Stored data
##########
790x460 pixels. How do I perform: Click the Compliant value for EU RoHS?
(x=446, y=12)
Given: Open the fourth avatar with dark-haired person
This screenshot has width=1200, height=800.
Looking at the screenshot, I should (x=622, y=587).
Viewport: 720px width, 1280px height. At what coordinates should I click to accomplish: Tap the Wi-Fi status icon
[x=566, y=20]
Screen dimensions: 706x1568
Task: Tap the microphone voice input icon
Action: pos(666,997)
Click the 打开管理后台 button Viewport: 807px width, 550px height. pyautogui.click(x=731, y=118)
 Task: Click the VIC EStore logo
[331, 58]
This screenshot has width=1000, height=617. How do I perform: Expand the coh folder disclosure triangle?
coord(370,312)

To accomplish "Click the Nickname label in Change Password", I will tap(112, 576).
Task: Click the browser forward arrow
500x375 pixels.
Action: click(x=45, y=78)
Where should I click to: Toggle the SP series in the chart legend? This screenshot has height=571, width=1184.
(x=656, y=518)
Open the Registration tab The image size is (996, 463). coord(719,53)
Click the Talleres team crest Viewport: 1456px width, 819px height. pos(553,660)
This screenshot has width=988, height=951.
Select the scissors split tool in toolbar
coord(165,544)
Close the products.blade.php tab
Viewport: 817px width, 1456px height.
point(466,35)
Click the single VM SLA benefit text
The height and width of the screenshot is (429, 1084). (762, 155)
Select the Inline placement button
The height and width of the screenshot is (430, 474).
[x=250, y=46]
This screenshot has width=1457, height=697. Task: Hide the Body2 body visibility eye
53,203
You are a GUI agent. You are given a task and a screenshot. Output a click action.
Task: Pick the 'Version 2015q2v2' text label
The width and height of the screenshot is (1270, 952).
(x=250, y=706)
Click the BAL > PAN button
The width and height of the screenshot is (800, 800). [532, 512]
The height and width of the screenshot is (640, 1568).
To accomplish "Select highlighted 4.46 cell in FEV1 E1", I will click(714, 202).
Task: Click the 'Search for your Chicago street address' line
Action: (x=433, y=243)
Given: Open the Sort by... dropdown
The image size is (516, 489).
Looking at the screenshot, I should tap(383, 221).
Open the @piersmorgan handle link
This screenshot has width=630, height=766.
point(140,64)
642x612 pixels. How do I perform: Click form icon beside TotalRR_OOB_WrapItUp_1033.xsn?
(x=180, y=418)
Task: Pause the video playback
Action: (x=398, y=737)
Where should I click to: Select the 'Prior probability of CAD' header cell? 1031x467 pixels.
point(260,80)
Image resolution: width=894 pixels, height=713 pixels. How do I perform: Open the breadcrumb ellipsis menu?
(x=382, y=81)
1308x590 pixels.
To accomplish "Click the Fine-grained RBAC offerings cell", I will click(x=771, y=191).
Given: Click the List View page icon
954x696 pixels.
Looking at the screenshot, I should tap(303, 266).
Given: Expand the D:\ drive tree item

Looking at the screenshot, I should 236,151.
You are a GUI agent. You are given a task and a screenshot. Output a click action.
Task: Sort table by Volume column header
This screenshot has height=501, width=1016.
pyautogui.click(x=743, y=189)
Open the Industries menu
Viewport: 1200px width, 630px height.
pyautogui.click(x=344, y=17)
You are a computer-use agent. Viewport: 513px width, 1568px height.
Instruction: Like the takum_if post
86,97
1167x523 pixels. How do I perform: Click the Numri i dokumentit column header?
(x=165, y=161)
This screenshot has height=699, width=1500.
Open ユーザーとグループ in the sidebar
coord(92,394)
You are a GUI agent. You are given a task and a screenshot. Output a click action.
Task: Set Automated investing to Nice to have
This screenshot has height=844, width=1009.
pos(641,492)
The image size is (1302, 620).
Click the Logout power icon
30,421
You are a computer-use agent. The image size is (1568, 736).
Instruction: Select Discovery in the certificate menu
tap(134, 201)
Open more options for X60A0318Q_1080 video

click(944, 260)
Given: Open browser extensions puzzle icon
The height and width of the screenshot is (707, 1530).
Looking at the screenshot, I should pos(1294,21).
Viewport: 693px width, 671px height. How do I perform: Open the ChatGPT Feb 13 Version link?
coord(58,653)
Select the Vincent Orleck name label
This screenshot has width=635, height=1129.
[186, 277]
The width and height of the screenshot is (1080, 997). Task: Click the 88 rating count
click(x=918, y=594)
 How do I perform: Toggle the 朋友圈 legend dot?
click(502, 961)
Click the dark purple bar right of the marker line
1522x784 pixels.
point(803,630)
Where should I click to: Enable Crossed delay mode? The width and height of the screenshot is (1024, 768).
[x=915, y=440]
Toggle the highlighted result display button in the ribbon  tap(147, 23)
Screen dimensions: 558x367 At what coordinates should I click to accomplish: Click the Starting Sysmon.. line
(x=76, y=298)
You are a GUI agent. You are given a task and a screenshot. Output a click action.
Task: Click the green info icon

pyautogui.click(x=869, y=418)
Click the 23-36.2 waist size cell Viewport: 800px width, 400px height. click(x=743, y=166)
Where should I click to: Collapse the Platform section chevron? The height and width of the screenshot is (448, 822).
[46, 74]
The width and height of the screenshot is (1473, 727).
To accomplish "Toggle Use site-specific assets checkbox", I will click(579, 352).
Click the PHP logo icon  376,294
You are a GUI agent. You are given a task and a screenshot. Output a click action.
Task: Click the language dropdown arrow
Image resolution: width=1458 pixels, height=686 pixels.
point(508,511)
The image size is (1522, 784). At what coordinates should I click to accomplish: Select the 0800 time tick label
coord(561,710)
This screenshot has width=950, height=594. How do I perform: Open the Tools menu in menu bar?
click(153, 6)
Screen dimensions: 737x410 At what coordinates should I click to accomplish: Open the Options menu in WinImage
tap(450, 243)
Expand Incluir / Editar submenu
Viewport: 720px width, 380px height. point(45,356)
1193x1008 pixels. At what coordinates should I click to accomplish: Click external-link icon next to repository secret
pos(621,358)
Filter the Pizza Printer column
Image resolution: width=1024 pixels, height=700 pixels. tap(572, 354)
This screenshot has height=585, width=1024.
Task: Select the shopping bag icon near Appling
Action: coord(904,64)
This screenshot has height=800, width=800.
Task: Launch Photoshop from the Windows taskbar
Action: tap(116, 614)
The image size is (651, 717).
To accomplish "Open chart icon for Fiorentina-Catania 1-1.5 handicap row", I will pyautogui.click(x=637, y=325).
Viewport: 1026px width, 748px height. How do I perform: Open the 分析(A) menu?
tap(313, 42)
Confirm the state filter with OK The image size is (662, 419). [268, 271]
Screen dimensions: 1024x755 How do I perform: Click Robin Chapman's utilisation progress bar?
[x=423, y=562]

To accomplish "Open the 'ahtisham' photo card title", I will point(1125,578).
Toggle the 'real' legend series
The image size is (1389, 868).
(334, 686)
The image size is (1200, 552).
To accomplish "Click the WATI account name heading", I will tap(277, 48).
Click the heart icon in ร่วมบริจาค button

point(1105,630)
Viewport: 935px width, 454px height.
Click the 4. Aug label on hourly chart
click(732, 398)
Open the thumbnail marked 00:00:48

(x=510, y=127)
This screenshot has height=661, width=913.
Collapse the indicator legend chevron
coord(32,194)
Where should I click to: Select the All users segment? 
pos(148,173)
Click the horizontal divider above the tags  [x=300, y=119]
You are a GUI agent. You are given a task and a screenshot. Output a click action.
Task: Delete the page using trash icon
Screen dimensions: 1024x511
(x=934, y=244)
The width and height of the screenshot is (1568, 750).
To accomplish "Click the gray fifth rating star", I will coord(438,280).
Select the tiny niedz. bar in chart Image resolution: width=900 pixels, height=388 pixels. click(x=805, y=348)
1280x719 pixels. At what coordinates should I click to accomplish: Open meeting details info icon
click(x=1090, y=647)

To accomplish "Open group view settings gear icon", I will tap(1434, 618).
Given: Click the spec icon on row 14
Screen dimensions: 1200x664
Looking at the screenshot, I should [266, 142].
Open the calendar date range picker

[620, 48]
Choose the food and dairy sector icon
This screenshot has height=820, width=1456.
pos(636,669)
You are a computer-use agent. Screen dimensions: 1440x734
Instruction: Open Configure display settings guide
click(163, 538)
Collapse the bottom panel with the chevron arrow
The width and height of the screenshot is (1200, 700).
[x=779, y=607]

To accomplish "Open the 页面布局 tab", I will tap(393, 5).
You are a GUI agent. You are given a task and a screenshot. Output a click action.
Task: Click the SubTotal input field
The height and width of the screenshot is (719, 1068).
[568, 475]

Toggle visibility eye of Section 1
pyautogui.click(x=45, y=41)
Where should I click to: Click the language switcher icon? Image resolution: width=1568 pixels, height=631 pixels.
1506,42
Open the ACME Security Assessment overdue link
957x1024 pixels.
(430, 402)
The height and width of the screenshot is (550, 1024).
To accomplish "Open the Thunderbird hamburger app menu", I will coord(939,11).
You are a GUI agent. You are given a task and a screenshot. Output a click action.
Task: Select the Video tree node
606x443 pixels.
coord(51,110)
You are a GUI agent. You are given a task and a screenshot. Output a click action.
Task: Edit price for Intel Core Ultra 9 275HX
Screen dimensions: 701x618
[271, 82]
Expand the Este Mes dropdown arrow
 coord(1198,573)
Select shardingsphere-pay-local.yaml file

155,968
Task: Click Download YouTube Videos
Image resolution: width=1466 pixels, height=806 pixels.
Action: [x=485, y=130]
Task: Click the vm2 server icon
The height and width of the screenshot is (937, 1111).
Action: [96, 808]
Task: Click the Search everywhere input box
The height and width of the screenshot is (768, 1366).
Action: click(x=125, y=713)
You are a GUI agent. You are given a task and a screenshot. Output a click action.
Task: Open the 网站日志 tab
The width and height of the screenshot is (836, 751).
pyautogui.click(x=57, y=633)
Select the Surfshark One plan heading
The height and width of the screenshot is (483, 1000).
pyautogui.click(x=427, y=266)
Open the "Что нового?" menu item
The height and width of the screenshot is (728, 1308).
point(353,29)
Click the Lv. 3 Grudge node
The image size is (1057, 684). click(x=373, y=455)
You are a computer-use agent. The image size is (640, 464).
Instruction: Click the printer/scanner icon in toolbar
##########
PROBLEM DESCRIPTION:
Counting only lines that contain the word "computer", state how many appear in the entries, and add nothing.

OUTPUT:
4